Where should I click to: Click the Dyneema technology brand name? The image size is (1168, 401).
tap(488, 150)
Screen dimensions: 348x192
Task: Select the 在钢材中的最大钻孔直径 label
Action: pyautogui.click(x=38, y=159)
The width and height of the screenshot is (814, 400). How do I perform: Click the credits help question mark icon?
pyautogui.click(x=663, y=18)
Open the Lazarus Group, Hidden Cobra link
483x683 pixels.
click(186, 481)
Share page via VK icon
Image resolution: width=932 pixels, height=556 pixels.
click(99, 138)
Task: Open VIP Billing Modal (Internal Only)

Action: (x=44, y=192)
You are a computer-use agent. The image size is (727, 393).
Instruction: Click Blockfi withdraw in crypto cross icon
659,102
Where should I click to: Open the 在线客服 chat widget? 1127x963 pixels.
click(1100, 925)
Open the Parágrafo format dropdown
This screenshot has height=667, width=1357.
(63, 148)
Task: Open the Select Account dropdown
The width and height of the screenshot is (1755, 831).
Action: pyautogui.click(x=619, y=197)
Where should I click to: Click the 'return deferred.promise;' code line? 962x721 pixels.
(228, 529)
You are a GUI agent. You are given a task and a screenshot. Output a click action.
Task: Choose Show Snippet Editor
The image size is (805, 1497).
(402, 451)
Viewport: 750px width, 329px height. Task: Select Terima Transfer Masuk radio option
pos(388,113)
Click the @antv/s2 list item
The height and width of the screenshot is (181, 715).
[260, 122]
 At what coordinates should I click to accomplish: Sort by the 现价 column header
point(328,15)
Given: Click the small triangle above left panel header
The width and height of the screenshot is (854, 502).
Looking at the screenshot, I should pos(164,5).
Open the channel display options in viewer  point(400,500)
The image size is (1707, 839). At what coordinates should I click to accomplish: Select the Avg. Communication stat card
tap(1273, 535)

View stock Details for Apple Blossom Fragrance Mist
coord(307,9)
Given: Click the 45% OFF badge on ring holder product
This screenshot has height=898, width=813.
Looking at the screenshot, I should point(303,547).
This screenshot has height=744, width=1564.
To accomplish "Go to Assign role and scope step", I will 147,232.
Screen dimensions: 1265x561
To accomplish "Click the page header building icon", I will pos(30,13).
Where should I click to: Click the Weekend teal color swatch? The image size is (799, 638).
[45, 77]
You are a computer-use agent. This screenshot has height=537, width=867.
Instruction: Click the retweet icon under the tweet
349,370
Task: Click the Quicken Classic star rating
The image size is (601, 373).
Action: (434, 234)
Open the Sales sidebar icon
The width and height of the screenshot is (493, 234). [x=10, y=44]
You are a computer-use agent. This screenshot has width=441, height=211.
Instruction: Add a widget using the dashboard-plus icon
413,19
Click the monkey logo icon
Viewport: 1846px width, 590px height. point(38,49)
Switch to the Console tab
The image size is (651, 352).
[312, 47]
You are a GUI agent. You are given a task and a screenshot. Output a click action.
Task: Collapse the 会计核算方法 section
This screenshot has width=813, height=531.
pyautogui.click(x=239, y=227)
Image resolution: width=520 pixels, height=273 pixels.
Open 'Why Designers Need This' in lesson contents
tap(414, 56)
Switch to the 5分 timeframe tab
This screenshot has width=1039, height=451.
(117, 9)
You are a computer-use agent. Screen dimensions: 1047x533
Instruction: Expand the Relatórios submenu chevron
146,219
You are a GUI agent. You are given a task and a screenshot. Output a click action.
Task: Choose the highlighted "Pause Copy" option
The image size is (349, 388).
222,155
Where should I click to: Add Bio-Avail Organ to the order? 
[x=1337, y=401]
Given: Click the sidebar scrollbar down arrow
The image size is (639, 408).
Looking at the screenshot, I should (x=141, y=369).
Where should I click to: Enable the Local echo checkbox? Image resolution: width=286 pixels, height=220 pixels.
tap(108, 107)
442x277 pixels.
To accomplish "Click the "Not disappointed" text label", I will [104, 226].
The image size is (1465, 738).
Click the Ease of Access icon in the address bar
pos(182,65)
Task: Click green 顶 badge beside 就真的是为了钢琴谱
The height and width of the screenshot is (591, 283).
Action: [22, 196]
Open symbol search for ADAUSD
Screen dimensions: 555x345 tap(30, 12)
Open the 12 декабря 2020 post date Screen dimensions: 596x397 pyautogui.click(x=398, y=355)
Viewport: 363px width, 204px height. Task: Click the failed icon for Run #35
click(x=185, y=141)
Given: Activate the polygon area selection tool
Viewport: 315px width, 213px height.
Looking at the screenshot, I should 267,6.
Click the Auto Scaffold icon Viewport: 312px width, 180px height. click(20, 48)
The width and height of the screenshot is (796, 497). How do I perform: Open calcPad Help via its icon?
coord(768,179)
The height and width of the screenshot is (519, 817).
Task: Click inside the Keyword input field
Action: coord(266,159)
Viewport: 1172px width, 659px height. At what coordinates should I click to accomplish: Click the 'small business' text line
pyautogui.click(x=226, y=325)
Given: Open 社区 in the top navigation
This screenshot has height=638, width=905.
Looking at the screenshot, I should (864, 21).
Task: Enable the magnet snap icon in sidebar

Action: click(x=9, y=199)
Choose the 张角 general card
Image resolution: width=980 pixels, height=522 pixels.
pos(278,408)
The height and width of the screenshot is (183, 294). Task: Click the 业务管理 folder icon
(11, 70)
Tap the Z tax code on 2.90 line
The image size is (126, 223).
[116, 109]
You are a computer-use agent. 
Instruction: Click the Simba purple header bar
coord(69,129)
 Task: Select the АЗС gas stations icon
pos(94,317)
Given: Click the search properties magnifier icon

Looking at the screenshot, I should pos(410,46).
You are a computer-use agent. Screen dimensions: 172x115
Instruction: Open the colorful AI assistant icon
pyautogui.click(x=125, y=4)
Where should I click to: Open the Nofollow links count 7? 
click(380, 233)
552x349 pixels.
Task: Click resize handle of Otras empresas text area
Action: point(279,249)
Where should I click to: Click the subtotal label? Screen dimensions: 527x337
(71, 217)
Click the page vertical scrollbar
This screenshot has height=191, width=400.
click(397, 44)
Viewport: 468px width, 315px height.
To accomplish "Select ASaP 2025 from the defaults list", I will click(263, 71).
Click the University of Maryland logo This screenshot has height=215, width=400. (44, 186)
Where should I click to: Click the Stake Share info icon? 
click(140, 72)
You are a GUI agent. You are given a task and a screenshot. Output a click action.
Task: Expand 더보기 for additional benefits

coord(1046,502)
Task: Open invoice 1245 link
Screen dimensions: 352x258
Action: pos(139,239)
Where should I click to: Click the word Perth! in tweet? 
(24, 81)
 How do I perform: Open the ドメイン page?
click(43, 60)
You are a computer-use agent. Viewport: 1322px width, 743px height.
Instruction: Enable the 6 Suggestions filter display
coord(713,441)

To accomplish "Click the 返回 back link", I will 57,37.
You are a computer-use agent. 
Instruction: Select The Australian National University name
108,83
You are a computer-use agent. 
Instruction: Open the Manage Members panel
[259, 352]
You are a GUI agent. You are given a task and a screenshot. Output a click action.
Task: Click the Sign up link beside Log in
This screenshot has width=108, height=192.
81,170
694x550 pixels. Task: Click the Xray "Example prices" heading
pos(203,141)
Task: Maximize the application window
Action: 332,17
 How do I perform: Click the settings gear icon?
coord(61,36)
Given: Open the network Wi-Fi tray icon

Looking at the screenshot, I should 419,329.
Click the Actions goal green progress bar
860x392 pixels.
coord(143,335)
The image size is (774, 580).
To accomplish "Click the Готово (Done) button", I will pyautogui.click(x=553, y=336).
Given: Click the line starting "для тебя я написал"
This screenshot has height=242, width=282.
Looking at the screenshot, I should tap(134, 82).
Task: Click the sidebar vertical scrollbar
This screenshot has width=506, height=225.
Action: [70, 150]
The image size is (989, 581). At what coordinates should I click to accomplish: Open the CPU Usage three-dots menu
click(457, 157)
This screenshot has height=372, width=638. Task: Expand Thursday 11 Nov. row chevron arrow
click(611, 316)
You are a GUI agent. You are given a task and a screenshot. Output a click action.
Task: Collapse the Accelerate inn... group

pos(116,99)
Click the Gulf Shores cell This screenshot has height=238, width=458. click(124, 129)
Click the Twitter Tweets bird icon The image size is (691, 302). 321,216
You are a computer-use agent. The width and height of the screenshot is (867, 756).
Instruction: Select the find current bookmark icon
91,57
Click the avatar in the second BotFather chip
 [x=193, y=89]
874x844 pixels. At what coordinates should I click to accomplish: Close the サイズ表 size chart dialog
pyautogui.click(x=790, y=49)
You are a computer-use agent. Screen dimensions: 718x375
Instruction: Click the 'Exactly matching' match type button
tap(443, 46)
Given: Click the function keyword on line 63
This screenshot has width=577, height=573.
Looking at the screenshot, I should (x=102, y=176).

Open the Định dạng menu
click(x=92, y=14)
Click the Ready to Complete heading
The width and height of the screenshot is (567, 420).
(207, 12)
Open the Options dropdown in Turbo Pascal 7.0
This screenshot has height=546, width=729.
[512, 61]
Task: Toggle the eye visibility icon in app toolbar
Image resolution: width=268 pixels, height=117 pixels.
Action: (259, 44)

= = = =

Your answer should be the lines of the material above that include "beside".

## Task output
Task: Click green 顶 badge beside 就真的是为了钢琴谱
Task: Click the Sign up link beside Log in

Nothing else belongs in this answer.